Somalilandsun: Though achuvements have been garnered in the two decades of the UN Women, Peace and Security Resolution, Covid and data-sharing present new challenges and opportunities for gender equality.
On 31 October, Security Council Resolution 1325 – Women, Peace and Security – will celebrate its 20th anniversary. The Resolution recognised for the first time the role of women in armed conflict, from prevention to the peace process, allowing for greater equality and participation. At the same time, the United Nations Development Programme (UNDP) stresses that, based on the COVID-19 Global Gender Response Tracker, the world is not doing enough to cope with the economic and social consequences of the pandemic. Measures related to the physical and economic integrity of women are only carried out by 12% of countries with different levels of effectiveness and targeting and strong regional variations.
However, such actions cannot be taken only at a State-level, nor they can be exclusively COVID-related. The importance and complexity of gender-based violence in conflict (CRSV) requires the participation of non-governmental organizations and UN Missions and agencies engaged at all levels. For this reason, the Center for Civilians in Conflict (CIVIC) pushes for the implementation of an information-sharing system between the different actors involved. The inclusion of the CRSV in the Monitoring, Analysis, and Reporting Arrangements (MARA), for example, can allow the identification of specific geographical and preventive patterns. In conjunction with more targeted action in the field, the MARA – as well as the COVID Tracker – allow for better transmissibility of such issues to the UN officials who in parallel promote these topics at the international level.
As highlighted by the UNDP, the pandemic offers an unprecedented opportunity to reformulate economic and implementation models, allowing for greater social justice and gender equality in conflict and non-conflict contexts. Contextual action and data and good practices exchange become, thus, crucial in this respect.
The UNSG on the resolution
At a virtual roundtable discussion on Women, Peace and Security in Peacekeeping contexts on 8 October 2020, Secretary-General António Guterres made a rallying call to peacekeeping partners to summon the political will and recommit to the Women, Peace and Security (WPS) agenda. The event took place in the context of the 20th anniversary since the adoption of the landmark Security Council Resolution 1325 that recognizes women as key agents of peace. In the presence of four women leaders from Mali, Central African Republic, Darfur and Cyprus, the Secretary-General heard about progress and remaining challenges in implementing this priority agenda in a number of key areas: from women’s participation in peace processes and conflict resolution, to the impact of the COVID-19 pandemic on women and ensuring women’s voices as voters and candidates in elections.
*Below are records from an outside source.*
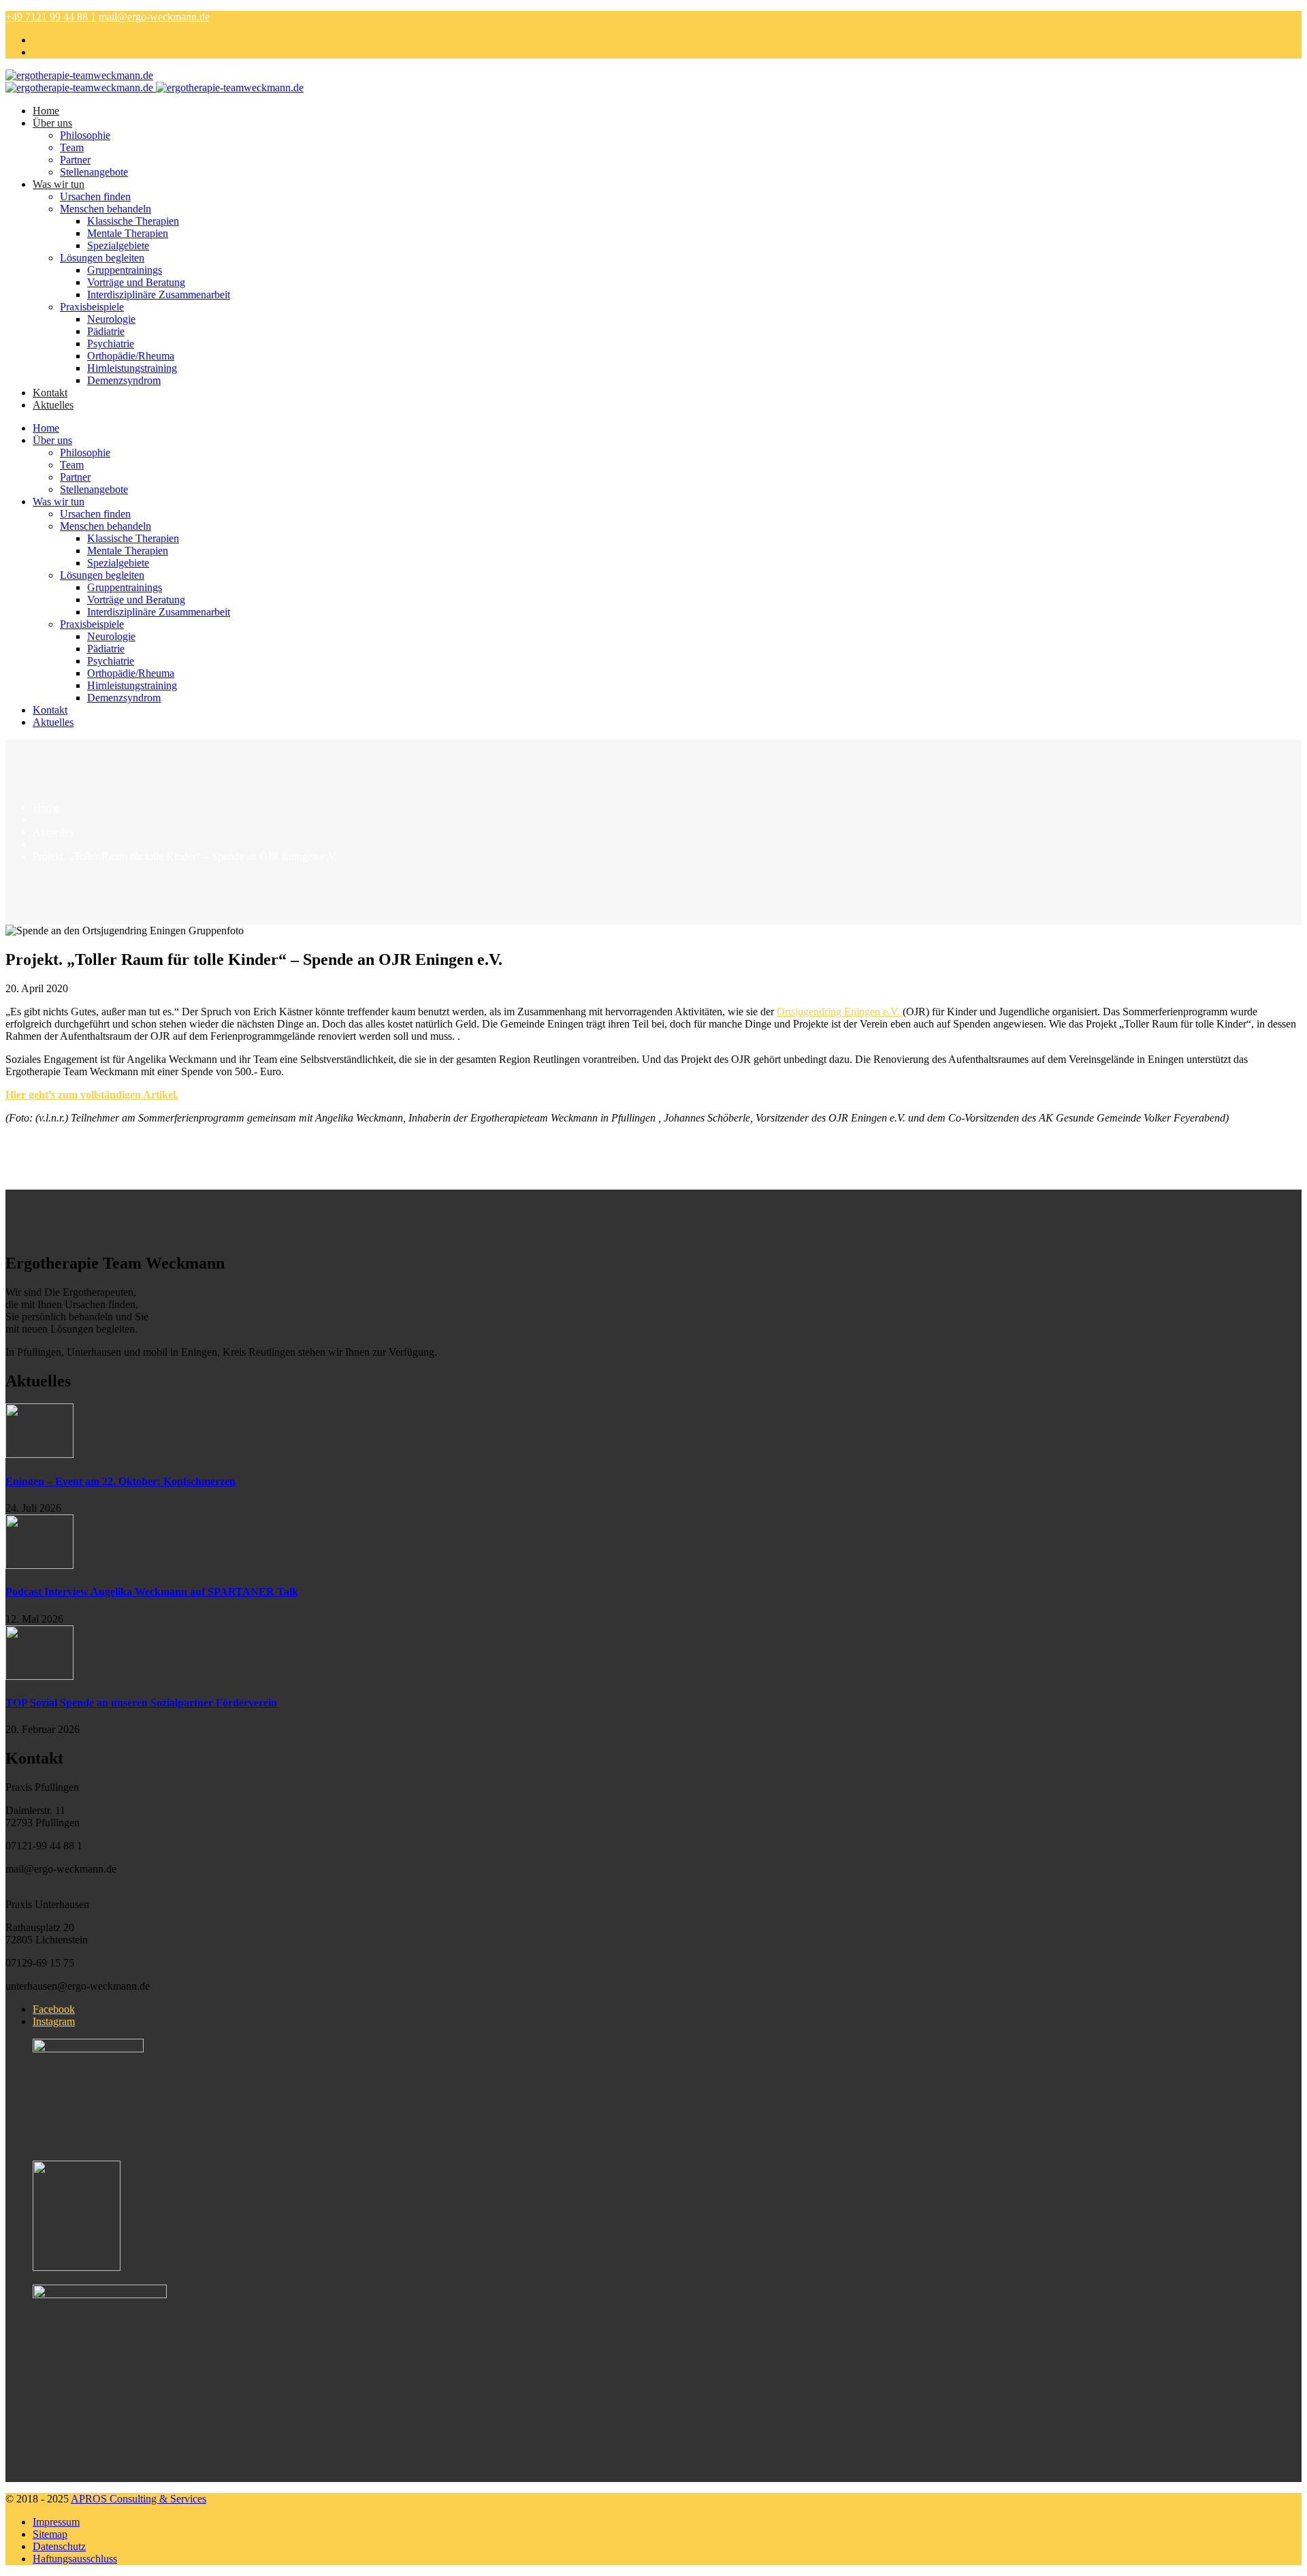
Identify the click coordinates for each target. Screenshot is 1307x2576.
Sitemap (50, 2534)
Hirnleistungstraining (132, 368)
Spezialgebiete (118, 245)
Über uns (52, 123)
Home (46, 110)
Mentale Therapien (127, 233)
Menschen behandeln (105, 208)
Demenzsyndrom (124, 380)
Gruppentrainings (124, 270)
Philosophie (85, 135)
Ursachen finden (95, 196)
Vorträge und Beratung (136, 282)
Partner (75, 159)
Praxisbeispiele (92, 307)
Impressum (56, 2522)
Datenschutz (59, 2546)
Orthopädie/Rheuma (130, 356)
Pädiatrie (106, 331)
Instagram (54, 2021)
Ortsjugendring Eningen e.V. (840, 1011)
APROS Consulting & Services (138, 2499)
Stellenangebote (94, 172)
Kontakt (50, 392)
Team (72, 147)
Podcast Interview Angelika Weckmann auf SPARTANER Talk (151, 1591)
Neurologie (111, 319)
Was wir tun (58, 184)
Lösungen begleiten (102, 258)
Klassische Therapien (133, 221)
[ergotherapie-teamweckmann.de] (79, 75)
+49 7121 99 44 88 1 (50, 16)
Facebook (54, 2009)
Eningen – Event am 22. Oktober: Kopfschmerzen (120, 1481)
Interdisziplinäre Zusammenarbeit (158, 294)
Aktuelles (53, 405)
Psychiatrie (110, 343)
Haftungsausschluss (75, 2558)
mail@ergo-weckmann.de (154, 16)
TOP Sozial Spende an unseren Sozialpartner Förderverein (141, 1702)
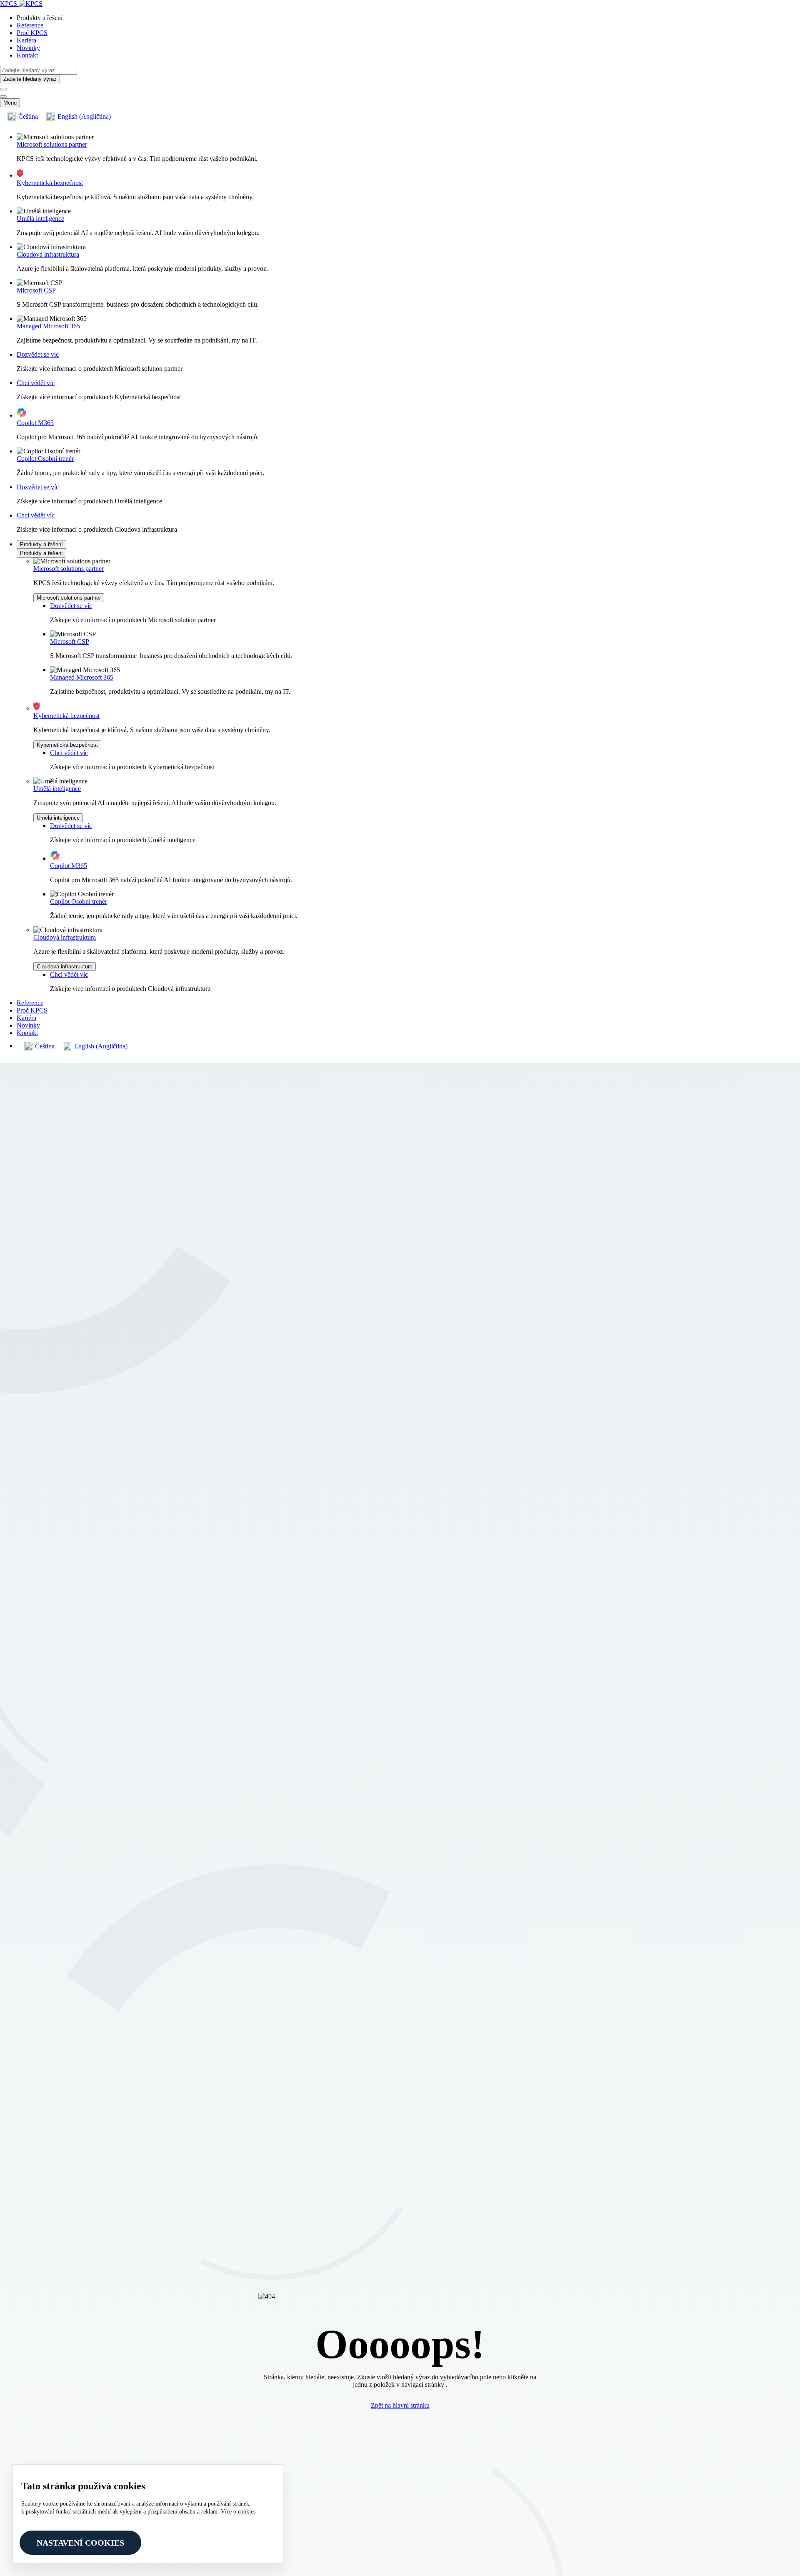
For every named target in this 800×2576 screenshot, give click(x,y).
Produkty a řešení (41, 544)
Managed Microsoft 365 (48, 326)
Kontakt (27, 55)
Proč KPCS (32, 32)
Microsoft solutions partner (52, 144)
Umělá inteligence (40, 218)
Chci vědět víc (36, 382)
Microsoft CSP (36, 290)
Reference (30, 25)
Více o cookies (238, 2511)
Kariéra (26, 40)
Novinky (28, 47)
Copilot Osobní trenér (45, 458)
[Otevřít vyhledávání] (3, 89)
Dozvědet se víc (38, 354)
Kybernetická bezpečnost (50, 182)
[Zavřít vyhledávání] (3, 96)
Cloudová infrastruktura (48, 254)
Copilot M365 (35, 422)
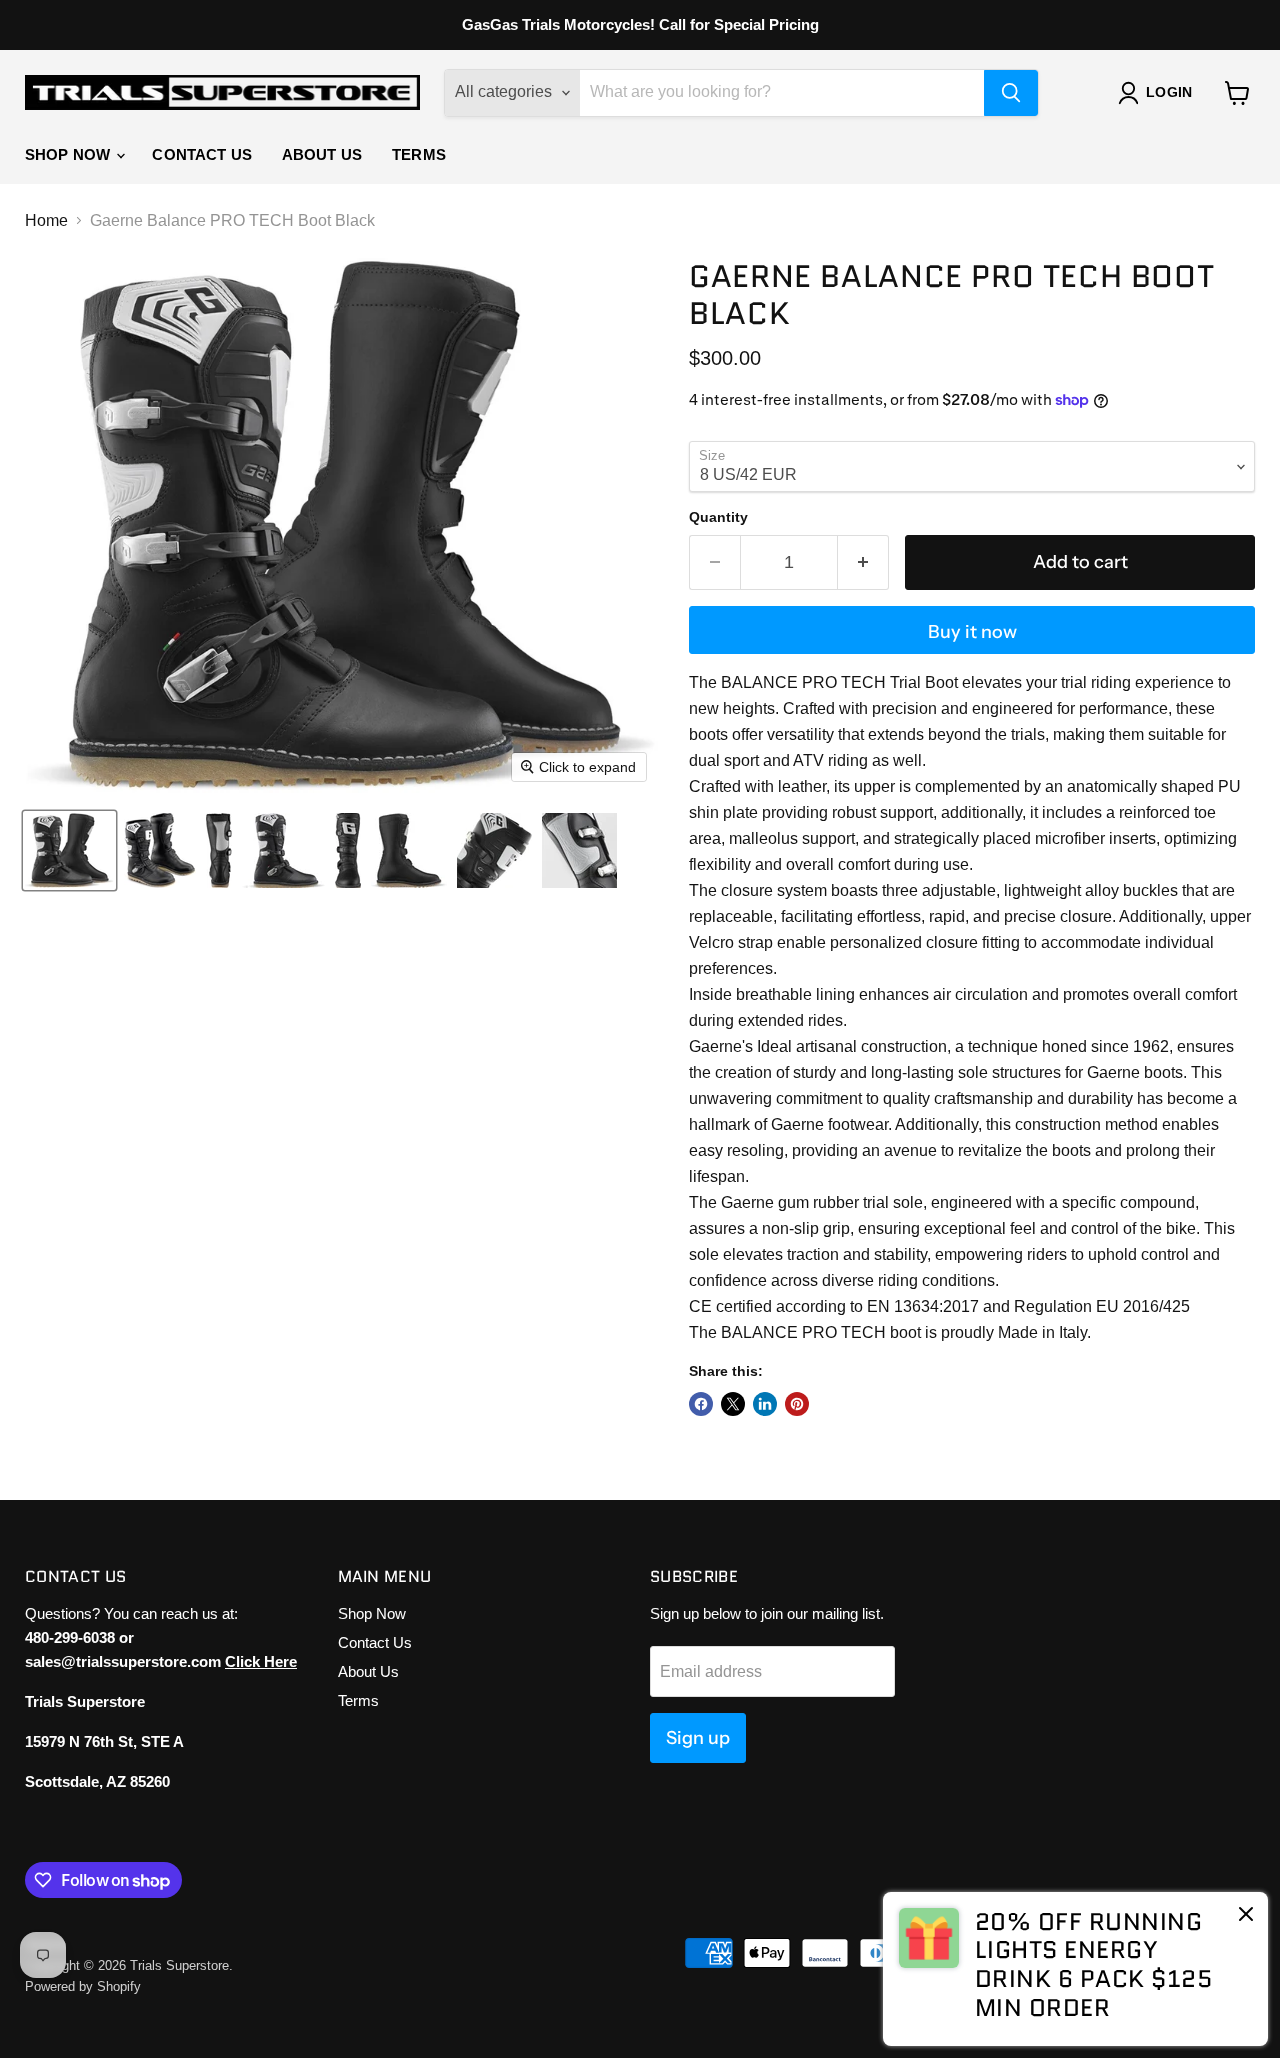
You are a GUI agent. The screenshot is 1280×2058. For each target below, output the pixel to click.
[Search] (1011, 93)
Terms (419, 154)
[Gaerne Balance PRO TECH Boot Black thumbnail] (69, 850)
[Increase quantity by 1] (863, 562)
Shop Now (69, 154)
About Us (322, 154)
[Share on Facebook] (701, 1404)
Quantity (718, 517)
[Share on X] (733, 1404)
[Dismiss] (1246, 1916)
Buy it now (972, 632)
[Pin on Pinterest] (797, 1404)
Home (46, 220)
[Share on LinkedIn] (765, 1404)
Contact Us (202, 154)
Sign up (698, 1738)
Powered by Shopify (83, 1986)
And according to the UN’s Department of Peace operations that remains committed to the implementation of women, peace and security mandates, in particular the full and meaningful participation of women in decision-making also acknowledges that “While multiple gains have been made to strengthen women’s participation over the years, whether as peacekeepers or as leaders in their own country’s peace and political processes, 20 years and ten resolutions later, it is clear that much more remains to be done.
The department which has adjusted priorities to respond to the immediate COVID-19 crisis through a range of political, prevention and mitigation measures reveals that Women Peacekeepers are on the front lines in this fight and an integral part of implementing mission mandates, within current constraints and while taking all precautionary measures.